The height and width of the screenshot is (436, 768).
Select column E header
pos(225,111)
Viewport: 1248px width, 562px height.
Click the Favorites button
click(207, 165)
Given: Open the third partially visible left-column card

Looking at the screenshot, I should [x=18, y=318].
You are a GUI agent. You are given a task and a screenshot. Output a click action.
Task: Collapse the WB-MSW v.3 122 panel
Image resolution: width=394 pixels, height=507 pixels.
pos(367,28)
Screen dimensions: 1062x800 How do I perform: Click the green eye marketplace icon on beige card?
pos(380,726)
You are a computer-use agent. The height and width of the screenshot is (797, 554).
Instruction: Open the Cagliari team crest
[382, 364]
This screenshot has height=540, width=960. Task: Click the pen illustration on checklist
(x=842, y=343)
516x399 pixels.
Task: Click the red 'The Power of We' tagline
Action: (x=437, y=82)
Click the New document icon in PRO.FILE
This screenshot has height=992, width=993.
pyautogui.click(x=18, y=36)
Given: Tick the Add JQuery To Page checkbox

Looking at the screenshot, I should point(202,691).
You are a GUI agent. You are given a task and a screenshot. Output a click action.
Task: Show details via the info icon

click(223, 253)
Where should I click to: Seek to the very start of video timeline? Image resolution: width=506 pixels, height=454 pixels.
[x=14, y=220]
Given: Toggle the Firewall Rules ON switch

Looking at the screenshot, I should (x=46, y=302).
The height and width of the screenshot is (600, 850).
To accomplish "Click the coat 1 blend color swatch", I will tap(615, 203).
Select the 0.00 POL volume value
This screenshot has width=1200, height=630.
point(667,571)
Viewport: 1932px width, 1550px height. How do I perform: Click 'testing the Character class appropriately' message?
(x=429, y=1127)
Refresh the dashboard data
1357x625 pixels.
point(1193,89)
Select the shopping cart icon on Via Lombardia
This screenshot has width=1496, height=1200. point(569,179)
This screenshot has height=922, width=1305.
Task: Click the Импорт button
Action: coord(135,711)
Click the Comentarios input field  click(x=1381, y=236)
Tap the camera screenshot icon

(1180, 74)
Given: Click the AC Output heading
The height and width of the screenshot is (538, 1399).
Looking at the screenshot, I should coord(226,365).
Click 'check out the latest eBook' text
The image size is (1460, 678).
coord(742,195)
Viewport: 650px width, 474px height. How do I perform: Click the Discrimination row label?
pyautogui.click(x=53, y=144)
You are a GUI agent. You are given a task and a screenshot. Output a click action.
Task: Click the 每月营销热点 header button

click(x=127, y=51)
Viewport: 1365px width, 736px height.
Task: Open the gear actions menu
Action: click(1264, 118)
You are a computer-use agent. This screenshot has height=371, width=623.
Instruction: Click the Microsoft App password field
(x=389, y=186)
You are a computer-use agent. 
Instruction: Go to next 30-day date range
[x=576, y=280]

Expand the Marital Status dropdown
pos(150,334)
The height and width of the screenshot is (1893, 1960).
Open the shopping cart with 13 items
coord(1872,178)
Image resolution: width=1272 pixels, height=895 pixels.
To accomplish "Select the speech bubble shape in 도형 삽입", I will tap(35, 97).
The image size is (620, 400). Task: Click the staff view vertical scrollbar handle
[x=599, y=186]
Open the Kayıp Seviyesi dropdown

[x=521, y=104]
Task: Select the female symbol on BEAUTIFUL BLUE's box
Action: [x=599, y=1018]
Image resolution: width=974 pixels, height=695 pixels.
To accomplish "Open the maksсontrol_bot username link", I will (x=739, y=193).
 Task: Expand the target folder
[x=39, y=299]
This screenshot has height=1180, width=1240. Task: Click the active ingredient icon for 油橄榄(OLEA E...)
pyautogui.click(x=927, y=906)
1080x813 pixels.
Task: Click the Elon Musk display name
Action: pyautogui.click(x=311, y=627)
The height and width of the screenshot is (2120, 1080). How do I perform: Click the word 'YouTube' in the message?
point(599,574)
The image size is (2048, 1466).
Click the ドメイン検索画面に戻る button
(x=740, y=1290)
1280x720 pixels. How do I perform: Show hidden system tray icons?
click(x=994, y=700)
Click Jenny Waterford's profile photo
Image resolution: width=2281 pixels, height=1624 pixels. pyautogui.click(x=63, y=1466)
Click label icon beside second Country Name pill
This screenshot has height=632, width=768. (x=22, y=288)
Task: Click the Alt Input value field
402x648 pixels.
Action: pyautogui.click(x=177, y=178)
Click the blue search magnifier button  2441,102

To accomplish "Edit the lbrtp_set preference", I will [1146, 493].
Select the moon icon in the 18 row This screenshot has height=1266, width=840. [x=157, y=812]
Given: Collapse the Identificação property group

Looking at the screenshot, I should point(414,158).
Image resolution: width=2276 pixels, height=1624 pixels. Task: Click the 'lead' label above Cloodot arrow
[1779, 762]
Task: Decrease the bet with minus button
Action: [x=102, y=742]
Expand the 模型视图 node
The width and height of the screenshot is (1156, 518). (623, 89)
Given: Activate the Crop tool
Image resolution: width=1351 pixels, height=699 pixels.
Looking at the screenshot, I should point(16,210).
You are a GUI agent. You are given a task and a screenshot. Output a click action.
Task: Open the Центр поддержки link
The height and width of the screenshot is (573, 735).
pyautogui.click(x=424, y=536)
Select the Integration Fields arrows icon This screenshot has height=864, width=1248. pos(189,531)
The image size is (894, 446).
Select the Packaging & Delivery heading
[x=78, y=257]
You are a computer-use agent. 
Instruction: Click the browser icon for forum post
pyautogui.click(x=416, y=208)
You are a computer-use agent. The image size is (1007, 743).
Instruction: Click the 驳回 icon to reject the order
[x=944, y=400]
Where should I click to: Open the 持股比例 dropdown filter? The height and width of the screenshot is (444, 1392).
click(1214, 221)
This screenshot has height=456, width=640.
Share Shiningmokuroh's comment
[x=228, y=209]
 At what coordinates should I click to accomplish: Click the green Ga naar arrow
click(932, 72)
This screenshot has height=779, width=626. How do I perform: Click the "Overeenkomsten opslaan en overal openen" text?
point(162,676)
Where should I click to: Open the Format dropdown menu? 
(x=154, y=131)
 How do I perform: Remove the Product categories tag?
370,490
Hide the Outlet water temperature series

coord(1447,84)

■ **Do this**: Rewrite the items above, swapping every "Instruction:" for "Goal:" and changing nothing else.

■ **Reply**:
The height and width of the screenshot is (436, 768).
Select column E header
pos(225,111)
Viewport: 1248px width, 562px height.
Click the Favorites button
click(207, 165)
Given: Open the third partially visible left-column card

Looking at the screenshot, I should [x=18, y=318].
You are a GUI agent. You are given a task and a screenshot. Output a click action.
Task: Collapse the WB-MSW v.3 122 panel
Image resolution: width=394 pixels, height=507 pixels.
pos(367,28)
Screen dimensions: 1062x800 How do I perform: Click the green eye marketplace icon on beige card?
pos(380,726)
You are a computer-use agent. The height and width of the screenshot is (797, 554).
Goal: Open the Cagliari team crest
[382, 364]
This screenshot has height=540, width=960. Task: Click the pen illustration on checklist
(x=842, y=343)
516x399 pixels.
Task: Click the red 'The Power of We' tagline
Action: (x=437, y=82)
Click the New document icon in PRO.FILE
This screenshot has height=992, width=993.
pyautogui.click(x=18, y=36)
Given: Tick the Add JQuery To Page checkbox

Looking at the screenshot, I should point(202,691).
You are a GUI agent. You are given a task and a screenshot. Output a click action.
Task: Show details via the info icon

click(223, 253)
Where should I click to: Seek to the very start of video timeline? Image resolution: width=506 pixels, height=454 pixels.
[x=14, y=220]
Given: Toggle the Firewall Rules ON switch

Looking at the screenshot, I should (x=46, y=302).
The height and width of the screenshot is (600, 850).
To accomplish "Click the coat 1 blend color swatch", I will tap(615, 203).
Select the 0.00 POL volume value
This screenshot has width=1200, height=630.
point(667,571)
Viewport: 1932px width, 1550px height. How do I perform: Click 'testing the Character class appropriately' message?
(x=429, y=1127)
Refresh the dashboard data
1357x625 pixels.
point(1193,89)
Select the shopping cart icon on Via Lombardia
This screenshot has width=1496, height=1200. point(569,179)
This screenshot has height=922, width=1305.
Task: Click the Импорт button
Action: coord(135,711)
Click the Comentarios input field  click(x=1381, y=236)
Tap the camera screenshot icon

(1180, 74)
Given: Click the AC Output heading
The height and width of the screenshot is (538, 1399).
Looking at the screenshot, I should coord(226,365).
Click 'check out the latest eBook' text
The image size is (1460, 678).
coord(742,195)
Viewport: 650px width, 474px height. How do I perform: Click the Discrimination row label?
pyautogui.click(x=53, y=144)
You are a GUI agent. You are given a task and a screenshot. Output a click action.
Task: Click the 每月营销热点 header button

click(x=127, y=51)
Viewport: 1365px width, 736px height.
Task: Open the gear actions menu
Action: click(1264, 118)
You are a computer-use agent. This screenshot has height=371, width=623.
Goal: Click the Microsoft App password field
(x=389, y=186)
You are a computer-use agent. 
Goal: Go to next 30-day date range
[x=576, y=280]

Expand the Marital Status dropdown
pos(150,334)
The height and width of the screenshot is (1893, 1960).
Open the shopping cart with 13 items
coord(1872,178)
Image resolution: width=1272 pixels, height=895 pixels.
To accomplish "Select the speech bubble shape in 도형 삽입", I will tap(35, 97).
The image size is (620, 400). Task: Click the staff view vertical scrollbar handle
[x=599, y=186]
Open the Kayıp Seviyesi dropdown

[x=521, y=104]
Task: Select the female symbol on BEAUTIFUL BLUE's box
Action: [x=599, y=1018]
Image resolution: width=974 pixels, height=695 pixels.
To accomplish "Open the maksсontrol_bot username link", I will (x=739, y=193).
 Task: Expand the target folder
[x=39, y=299]
This screenshot has height=1180, width=1240. Task: Click the active ingredient icon for 油橄榄(OLEA E...)
pyautogui.click(x=927, y=906)
1080x813 pixels.
Task: Click the Elon Musk display name
Action: pyautogui.click(x=311, y=627)
The height and width of the screenshot is (2120, 1080). How do I perform: Click the word 'YouTube' in the message?
point(599,574)
The image size is (2048, 1466).
Click the ドメイン検索画面に戻る button
(x=740, y=1290)
1280x720 pixels. How do I perform: Show hidden system tray icons?
click(x=994, y=700)
Click Jenny Waterford's profile photo
Image resolution: width=2281 pixels, height=1624 pixels. pyautogui.click(x=63, y=1466)
Click label icon beside second Country Name pill
This screenshot has height=632, width=768. (x=22, y=288)
Task: Click the Alt Input value field
402x648 pixels.
Action: pyautogui.click(x=177, y=178)
Click the blue search magnifier button  2441,102

To accomplish "Edit the lbrtp_set preference", I will [1146, 493].
Select the moon icon in the 18 row This screenshot has height=1266, width=840. [x=157, y=812]
Given: Collapse the Identificação property group

Looking at the screenshot, I should point(414,158).
Image resolution: width=2276 pixels, height=1624 pixels. Task: Click the 'lead' label above Cloodot arrow
[1779, 762]
Task: Decrease the bet with minus button
Action: [x=102, y=742]
Expand the 模型视图 node
The width and height of the screenshot is (1156, 518). (623, 89)
Given: Activate the Crop tool
Image resolution: width=1351 pixels, height=699 pixels.
Looking at the screenshot, I should point(16,210).
You are a GUI agent. You are given a task and a screenshot. Output a click action.
Task: Open the Центр поддержки link
The height and width of the screenshot is (573, 735).
pyautogui.click(x=424, y=536)
Select the Integration Fields arrows icon This screenshot has height=864, width=1248. pos(189,531)
The image size is (894, 446).
Select the Packaging & Delivery heading
[x=78, y=257]
You are a computer-use agent. 
Goal: Click the browser icon for forum post
pyautogui.click(x=416, y=208)
You are a computer-use agent. The image size is (1007, 743).
Goal: Click the 驳回 icon to reject the order
[x=944, y=400]
Where should I click to: Open the 持股比例 dropdown filter? The height and width of the screenshot is (444, 1392).
click(1214, 221)
This screenshot has height=456, width=640.
Share Shiningmokuroh's comment
[x=228, y=209]
 At what coordinates should I click to accomplish: Click the green Ga naar arrow
click(932, 72)
This screenshot has height=779, width=626. How do I perform: Click the "Overeenkomsten opslaan en overal openen" text?
point(162,676)
Where should I click to: Open the Format dropdown menu? 
(x=154, y=131)
 How do I perform: Remove the Product categories tag?
370,490
Hide the Outlet water temperature series

coord(1447,84)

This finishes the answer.